Yargıtay Kararı 8. Hukuk Dairesi 2012/1956 E. 2012/2610 K. 09.04.2012 T.

YARGITAY KARARI
DAİRE : 8. Hukuk Dairesi
ESAS NO : 2012/1956
KARAR NO : 2012/2610
KARAR TARİHİ : 09.04.2012

MAHKEMESİ :Asliye Hukuk Mahkemesi
DAVA TÜRÜ : Tapu iptali ve tescil

… ve … ile … aralarındaki tapu iptali ve tescil davasının kabulüne dair …Asliye Hukuk Mahkemesinden verilen 05.03.2009 gün ve 197/130 sayılı hükmün Yargıtay’ca incelenmesi davalı vekili tarafından süresinde istenilmiş olmakla dosya incelendi gereği düşünüldü:
K A R A R
Davacılar, miras bırakanlarından intikal eden, ancak kadastro çalışmaları sırasında davalı adına tespit ve tescil edilen 104 ada 8 ve 19, 106 ada 431, 109 ada 161 ile 111 ada 107 parsel sayılı taşınmazların, miras payları oranında tapu kayıtlarının iptali ile adlarına tesciline karar verilmesini istemişlerdir.
Davalı, davanın reddine karar verilmesini savunmuştur.
Mahkemece, davanın kabulü ile dava konusu taşınmazların, davacıların veraset belgesindeki payları oranında tapu kayıtlarının iptali ile davacılar adına tapuya teciline karar verilmiştir. Hüküm, davalı vekili tarafından temyiz edilmiştir.
Davacılar, kadastrodan önceki nedenlere dayanarak dava konusu taşınmazların tapu kayıtlarının iptali ile adlarına tesciline karar verilmesini istemiş, mahkemece kazanma koşullarının oluştuğu gerekçesiyle davanın kabulüne karar verilmiştir. Dava konusu 104 ada 8 ve 19, 109 ada 161, 111 ada 107 parsel sayılı taşınmazlara ait tutanaklar 01.09.1993 tarihinde, 106 ada 431 parsele ait tutanak ise 28.12.1992 tarihinde kesinleşmiştir. İncelenmekte olan dava ise 3402 sayılı Kadastro Kanununun 12/3. maddesinde belirtilen 10 yıllık hak düşürücü sürenin kaçırılmasından sonra 11.04.2008 tarihinde açılmıştır.

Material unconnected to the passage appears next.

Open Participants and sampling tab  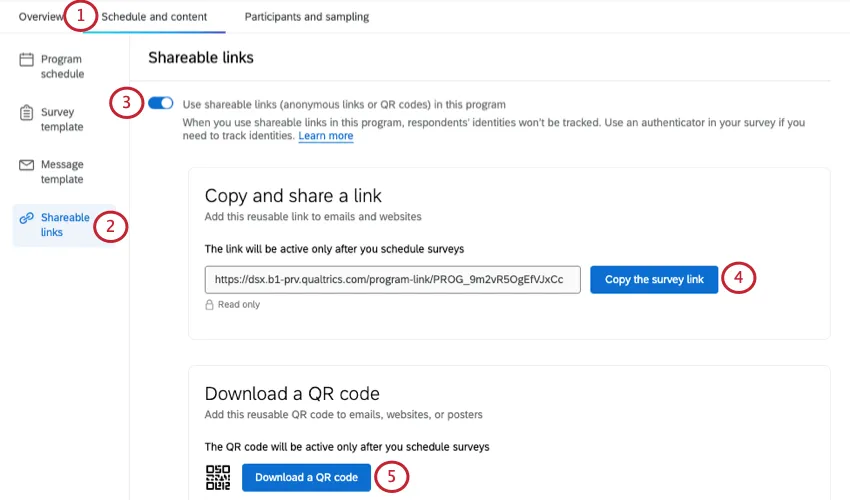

Anılan maddedeki 10 yıllık süre hak düşürücü nitelikte bulunduğundan dava koşuludur. Hak düşürücü sürenin gerçekleşmesi, işin esasının incelenmesini önler. Hak düşürücü süre tüm def’i ve itirazlardan önce nazara alınır. Bu nedenle; yargılama bitinceye dek hak düşürücü sürenin geçtiği taraflarca ileri sürülebileceği gibi, görev nedeniyle hakim tarafından kendiliğinden de gözönünde tutulur. Davanın hak düşürücü sürenin geçmiş olması nedeniyle reddine karar verilmesi gerekirken işin esasına girilerek yazılı şekilde hüküm kurulmuş olması usul ve yasaya aykırıdır.
Davalı vekilinin temiz itirazları bu bakımdan yerinde olduğundan kabulü ile hükmün yukarıda açıklanan nedenlerle ve 6100 sayılı HMK.nun Geçici 3. maddesi yollamasıyla 1086 sayılı HUMK.nun 428. maddesi gereğince BOZULMASINA ve 202,50 TL peşin harcın istek halinde temyiz eden davalıya iadesine 09.04.2012 tarihinde oybirliğiyle karar verildi.